Catalase was usually found in aerobic bacteria and most facultative anaerobes and absent in obligate anaerobes (Shiyin et al. 2004). It was correlated negatively with BDE-209 removal ratio and PC2 (p < 0.05) and positively with PC1 (p < 0.01) (Table 4), consistent with the results reflected by RDA (Fig. 4). The lowest weight on PC2 and the highest weight on PC1 were almost simultaneously enriched by the PLFAs 10Me17:0 and 10Me18:0 (Fig. 3), which occur almost exclusively in actinomycetes (He et al. 2013). This indicated a potential relationship between actinomycetes and catalase. Positively correlation between actinomycetes and catalase was also found in several studies (Dong et al. 2012; Fu et al. 2012). It was thus speculated that actinomycetes might inhibit the dissipation of BDE-209 through catalase production under aerobic condition. Dehydrogenase is an enzyme capable of illustrating soil’s microbial activity (García-Orenes et al. 2010). Both RDA and simple Pearson correlation analysis suggested that the increase in activity of dehydrogenase was coincident with the increased dissipation of BDE-209 (Table 4 and Fig. 4). It was also negatively correlated with PC1 in a significant level (p < 0.05). Therefore, the activity of dehydrogenase might be stimulated under anaerobic condition which had been confirmed before (Wolińska and Stępniewska 2012), thereby facilitating the reductive debromination process of BDE-209.

Conclusion

The present study demonstrated that BDE-209 dissipation in soils was simultaneously influenced by plant species, pollution doses and time, and water management practices. The sequential wetting-drying management created an anaerobic-aerobic alternate habitat in plant rhizosphere and modified the interaction between root and functional microbial groups. This induced the most facilitated removal of BDE-209 from soils, possibly through initial microbial reductive debromination to lesser brominated congeners followed by aerobic oxidative cleavage of benzene ring. By screening the most functional plant species for BDE-209 removal and regulating soil redox status during plant growth, this study recommends a cost-effective pattern for purifying soils polluted by BDE-209 around e-waste recycling area, through successive cultivation of rice followed by ryegrass coupling with suitable water management. Especially, the rice cultivar XiuS is more applicable for low pollution soils while HuangHZ for high pollution soils, respectively.

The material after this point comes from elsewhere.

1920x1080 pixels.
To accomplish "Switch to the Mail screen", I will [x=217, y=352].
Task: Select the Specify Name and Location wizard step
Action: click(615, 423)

The results from this pot experiment may not consist with field environment, and further verification in field was necessary, with more effort directly toward identification of lower brominated congeners or metabolites in the soil-plant system transformed from BDE-209, such as penta- and tetra-BDEs, since they may be more toxic and bioavailable than BDE-209 (Gandhi et al. 2011). Meanwhile, given that rice is a widely cultivated food crops, it is necessary to further concern the human exposure risk during field verification of recommending rice cultivars XiuS and HuangHZ as a potential plant for removing BDE-209.